The memo, first reported by Tech 24’s French counterpart Guillaume Grallet in Le Point magazine, does not mention Signal and WhatsApp by name, but said “the main public instant messaging applications” were “not devoid of security flaws”. Signal and WhatsApp are both widely used by French government officials.

“What I see here could very well be a collapse of language, but nonetheless there are very high stakes to that collapse of language,” Whittaker told FRANCE 24. “We need to be very careful, particularly with official assertions that cast aspersions on apps like Signal which set the gold standard for security and privacy in the industry.”

“We’re open source, independently audited, and our cryptographic technologies that power WhatsApp and power a whole host of secure messaging technologies outside of Signal are also audited and have been tried and tested over a decade,” she added.

Ministers, junior ministers and their teams were ordered to delete such apps by December 8 and replace them with a little-known alternative called Olvid, developed by a startup based in Paris.

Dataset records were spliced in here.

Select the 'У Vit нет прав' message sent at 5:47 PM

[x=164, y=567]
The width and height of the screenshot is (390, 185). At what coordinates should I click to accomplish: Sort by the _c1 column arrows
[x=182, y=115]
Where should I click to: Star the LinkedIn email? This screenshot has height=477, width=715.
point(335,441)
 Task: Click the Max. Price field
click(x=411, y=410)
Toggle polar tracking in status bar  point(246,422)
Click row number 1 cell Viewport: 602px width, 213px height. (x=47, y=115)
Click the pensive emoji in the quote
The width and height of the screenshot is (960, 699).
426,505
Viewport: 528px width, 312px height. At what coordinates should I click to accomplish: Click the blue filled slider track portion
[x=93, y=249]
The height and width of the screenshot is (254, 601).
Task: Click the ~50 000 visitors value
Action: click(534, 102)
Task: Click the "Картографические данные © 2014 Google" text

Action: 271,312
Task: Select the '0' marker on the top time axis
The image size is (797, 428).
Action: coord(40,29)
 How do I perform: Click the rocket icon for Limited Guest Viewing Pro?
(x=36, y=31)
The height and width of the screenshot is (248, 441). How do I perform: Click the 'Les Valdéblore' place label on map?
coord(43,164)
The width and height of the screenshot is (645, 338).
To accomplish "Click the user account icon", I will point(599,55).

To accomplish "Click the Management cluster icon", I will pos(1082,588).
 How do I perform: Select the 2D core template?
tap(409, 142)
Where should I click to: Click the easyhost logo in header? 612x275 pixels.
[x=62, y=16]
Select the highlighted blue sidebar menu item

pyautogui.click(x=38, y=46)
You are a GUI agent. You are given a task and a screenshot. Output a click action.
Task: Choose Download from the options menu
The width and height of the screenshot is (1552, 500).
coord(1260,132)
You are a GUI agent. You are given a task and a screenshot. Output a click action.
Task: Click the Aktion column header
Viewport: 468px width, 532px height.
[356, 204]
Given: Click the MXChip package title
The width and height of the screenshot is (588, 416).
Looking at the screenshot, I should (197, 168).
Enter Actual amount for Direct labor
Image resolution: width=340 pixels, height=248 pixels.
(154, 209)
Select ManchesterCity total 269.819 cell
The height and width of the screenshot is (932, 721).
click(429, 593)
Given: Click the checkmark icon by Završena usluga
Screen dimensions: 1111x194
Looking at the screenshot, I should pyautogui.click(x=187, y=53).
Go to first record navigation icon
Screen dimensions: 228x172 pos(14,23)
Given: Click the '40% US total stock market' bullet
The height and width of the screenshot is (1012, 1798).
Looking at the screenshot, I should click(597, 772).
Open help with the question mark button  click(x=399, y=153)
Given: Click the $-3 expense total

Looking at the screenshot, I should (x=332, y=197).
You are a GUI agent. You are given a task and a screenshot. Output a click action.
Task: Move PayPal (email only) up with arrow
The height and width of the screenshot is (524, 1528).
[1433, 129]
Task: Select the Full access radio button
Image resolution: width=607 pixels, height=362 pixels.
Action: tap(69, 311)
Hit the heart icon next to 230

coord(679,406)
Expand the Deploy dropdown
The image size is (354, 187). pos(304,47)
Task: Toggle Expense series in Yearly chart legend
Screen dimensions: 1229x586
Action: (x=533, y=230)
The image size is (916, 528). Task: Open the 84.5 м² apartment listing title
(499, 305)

Olvid is certified by the French cybersecurity agency ANSSI and does not require a phone number to use, whereas Signal does. Asked whether this could constitute a security flaw, Whittaker said the use of a phone number “is important both for ensuring the authenticity of your contacts, so you’re not speaking with someone pretending to be Meredith but who isn’t Meredith (…) and it’s important for protecting from spam accounts.”

French Interior Minister Gérald Darmanin has pushed for a so-called “backdoor” into encrypted services like Signal, in order to allow security services to access private messages and crack down on illegal activity.

“There’s no such thing as a safe backdoor,” Whittaker responded. “If you build a backdoor that the security services can get into, hackers can access it, adversaries can access it, hostile nation-states can access it.”